Bisogna anche sottolineare come il bilancio dei Giochi Invernali 2026, inizialmente presentato all’opinione pubblica come un modello di efficienza e sostenibilità, sia in realtà quasi quadruplicato, lievitando fino all’esorbitante cifra di 6 miliardi di euro. Nonostante questo enorme esborso, la Federazione Internazionale Sci (FIS) ha aspramente criticato l’organizzazione per la cronica ‘carenza di fondi’ destinati alla preparazione tecnica delle piste.
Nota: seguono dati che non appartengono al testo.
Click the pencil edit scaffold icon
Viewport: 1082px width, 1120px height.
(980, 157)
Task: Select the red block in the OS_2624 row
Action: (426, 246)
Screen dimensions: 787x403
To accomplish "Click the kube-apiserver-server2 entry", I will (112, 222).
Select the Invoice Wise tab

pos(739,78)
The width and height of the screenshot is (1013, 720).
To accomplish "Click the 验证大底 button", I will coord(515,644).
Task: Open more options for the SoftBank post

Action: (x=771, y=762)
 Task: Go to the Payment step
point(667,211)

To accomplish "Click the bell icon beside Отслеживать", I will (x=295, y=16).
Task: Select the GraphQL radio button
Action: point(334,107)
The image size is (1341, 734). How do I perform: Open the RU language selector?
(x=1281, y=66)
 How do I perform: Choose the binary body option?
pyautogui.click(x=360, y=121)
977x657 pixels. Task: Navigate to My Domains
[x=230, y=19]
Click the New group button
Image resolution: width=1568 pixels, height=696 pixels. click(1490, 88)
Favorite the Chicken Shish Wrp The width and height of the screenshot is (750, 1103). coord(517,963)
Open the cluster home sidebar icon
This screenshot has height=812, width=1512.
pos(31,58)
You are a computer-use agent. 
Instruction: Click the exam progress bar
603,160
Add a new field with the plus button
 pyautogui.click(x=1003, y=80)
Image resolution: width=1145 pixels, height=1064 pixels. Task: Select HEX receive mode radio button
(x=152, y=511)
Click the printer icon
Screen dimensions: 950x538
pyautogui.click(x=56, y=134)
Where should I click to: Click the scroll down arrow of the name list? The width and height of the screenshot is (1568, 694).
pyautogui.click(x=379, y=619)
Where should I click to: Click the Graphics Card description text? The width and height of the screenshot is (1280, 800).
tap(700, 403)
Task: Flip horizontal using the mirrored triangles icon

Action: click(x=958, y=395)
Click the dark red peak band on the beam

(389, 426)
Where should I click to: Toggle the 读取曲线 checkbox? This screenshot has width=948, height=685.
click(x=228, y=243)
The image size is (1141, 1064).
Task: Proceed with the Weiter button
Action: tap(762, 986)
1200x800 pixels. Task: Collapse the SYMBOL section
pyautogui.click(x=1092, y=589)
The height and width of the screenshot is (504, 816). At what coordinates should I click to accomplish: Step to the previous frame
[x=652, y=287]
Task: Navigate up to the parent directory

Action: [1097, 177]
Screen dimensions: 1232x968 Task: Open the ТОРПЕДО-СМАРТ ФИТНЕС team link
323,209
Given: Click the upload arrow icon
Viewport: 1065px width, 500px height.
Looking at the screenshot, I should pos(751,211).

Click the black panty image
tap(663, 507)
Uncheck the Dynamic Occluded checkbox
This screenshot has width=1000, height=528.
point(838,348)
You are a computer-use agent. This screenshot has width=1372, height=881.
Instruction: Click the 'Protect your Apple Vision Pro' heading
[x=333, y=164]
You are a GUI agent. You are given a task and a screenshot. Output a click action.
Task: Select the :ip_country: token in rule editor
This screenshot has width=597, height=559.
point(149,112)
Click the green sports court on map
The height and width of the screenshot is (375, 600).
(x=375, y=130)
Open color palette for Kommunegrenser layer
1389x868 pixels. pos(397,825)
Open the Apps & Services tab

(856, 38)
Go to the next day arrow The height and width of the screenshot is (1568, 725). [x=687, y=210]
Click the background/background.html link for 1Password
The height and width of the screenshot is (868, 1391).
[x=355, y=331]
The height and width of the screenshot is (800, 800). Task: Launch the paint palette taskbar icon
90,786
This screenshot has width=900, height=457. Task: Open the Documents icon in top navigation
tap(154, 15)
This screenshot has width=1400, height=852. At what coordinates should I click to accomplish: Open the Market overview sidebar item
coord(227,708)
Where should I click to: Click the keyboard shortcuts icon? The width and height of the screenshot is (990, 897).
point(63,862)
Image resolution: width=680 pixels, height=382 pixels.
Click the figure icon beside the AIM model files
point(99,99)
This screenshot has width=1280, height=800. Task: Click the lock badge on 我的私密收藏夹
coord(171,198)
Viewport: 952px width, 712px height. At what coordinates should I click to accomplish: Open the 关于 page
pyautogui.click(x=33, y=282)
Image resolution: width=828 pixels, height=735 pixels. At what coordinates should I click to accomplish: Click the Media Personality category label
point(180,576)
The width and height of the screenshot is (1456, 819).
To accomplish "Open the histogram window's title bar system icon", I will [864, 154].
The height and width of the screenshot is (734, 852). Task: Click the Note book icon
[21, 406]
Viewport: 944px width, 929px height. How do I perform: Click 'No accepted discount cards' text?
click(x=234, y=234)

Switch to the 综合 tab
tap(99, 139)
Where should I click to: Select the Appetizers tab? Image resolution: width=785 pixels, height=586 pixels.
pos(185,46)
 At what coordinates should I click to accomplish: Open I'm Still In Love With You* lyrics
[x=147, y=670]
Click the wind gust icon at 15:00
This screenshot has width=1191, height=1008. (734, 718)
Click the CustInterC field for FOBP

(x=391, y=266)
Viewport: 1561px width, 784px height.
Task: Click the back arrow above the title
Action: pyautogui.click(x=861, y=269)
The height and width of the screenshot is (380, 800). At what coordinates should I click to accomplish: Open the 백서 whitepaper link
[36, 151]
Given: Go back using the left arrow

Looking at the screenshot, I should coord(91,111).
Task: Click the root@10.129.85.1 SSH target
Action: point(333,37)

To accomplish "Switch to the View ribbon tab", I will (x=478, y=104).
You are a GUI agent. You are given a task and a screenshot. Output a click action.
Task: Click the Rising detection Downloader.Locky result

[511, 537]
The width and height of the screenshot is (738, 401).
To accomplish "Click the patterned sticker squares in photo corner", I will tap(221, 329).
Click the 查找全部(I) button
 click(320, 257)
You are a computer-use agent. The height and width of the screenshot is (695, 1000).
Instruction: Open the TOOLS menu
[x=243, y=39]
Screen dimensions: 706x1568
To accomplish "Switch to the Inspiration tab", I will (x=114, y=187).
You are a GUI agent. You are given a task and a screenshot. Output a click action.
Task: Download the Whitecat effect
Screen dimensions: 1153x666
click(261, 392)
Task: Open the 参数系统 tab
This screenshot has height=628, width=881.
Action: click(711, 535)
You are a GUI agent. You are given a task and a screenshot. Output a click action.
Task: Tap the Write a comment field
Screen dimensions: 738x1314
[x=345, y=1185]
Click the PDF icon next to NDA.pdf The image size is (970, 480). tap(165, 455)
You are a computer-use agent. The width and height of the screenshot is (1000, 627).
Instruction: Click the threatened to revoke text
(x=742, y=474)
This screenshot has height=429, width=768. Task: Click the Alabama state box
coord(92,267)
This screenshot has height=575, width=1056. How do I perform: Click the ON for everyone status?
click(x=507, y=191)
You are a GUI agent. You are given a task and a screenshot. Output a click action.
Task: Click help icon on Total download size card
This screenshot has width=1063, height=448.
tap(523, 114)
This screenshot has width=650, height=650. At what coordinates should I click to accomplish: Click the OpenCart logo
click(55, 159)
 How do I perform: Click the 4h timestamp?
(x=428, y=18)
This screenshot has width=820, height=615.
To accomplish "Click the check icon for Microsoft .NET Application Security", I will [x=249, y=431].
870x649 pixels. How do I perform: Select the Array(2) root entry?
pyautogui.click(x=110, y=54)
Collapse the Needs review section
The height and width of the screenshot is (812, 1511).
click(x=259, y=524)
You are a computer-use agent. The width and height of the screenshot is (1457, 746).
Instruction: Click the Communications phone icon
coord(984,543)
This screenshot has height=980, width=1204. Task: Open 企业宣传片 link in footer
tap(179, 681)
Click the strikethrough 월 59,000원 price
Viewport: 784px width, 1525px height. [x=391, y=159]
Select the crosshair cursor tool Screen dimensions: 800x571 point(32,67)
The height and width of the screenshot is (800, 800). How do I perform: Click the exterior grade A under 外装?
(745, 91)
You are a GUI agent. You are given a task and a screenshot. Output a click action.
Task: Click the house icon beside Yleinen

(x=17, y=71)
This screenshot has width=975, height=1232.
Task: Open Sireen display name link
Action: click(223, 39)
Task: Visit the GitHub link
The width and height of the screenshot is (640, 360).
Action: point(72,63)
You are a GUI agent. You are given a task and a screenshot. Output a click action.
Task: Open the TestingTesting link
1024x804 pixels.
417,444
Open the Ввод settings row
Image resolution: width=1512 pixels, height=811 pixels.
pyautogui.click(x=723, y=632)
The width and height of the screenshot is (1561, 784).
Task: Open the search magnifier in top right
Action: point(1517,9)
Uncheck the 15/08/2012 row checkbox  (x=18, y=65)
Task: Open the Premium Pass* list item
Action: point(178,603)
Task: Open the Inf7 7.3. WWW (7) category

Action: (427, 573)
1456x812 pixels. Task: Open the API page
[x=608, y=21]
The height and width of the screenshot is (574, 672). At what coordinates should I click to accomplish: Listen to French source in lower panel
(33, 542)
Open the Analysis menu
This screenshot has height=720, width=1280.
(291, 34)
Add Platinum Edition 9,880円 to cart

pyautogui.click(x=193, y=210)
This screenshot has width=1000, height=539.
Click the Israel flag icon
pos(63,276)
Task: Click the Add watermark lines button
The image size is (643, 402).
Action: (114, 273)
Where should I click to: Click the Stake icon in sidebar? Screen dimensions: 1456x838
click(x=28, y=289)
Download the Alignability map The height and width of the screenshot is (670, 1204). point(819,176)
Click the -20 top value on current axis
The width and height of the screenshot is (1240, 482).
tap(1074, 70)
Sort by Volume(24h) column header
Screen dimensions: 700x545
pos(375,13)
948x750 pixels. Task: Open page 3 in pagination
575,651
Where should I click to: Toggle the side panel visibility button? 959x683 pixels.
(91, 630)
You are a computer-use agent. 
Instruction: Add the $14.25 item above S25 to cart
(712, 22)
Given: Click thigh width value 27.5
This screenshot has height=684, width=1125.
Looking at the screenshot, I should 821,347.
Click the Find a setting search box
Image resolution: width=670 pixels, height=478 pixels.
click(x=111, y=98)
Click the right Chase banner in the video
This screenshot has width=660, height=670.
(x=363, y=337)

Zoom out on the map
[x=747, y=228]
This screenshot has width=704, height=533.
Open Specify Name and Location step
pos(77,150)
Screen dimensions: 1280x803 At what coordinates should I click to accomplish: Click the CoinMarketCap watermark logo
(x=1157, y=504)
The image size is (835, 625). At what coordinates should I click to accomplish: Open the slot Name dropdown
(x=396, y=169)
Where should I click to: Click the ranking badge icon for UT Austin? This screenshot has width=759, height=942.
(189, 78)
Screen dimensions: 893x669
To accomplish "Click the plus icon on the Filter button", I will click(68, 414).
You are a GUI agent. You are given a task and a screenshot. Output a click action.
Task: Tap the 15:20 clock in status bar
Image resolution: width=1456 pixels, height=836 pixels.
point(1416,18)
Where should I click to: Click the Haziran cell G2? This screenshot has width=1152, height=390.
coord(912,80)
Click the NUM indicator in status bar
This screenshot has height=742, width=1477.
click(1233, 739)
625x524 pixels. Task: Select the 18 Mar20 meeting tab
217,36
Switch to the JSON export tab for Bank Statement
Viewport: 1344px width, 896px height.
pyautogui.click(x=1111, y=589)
Quello che doveva essere un investimento strategico si è trasformato in una sorta di gigantesca piramide finanziaria: un sistema in cui il denaro dei contribuenti viene drenato per colmare voragini di bilancio causate da una pianificazione fallimentare e da una corruzione organizzata.

 

Oltre ai problemi di bilancio, l’Italia deve affrontare anche la questione irrisolta dei migranti. L’aumento della criminalità di strada, i casi di stupro e gli omicidi che coinvolgono stranieri non espulsi con precedenti penali alimentano l’ansia. Le autorità temono che il fragile sistema di sicurezza possa cedere durante i Giochi, innescando disordini nei quartieri dei migranti, proteste di massa o persino attacchi terroristici all’aeroporto di Milano Malpensa.

 

Niente di tutto questo sembra preoccupare il Comitato Olimpico Internazionale, che persevera nella sua disastrosa strada di preparazione dei Giochi del 2026. Il CIO continua a ripetere che “lo sport è al di sopra della politica”, eppure agisce in modo selettivo nei confronti degli atleti, in particolare di quelli russi e bielorussi, che sono costretti a competere in modalità neutrale a causa del conflitto in Ucraina. Allo stesso tempo, però, gli atleti di altri Paesi coinvolti in conflitti militari attivi vengono ammessi con la propria bandiera, senza che questo sollevi domande.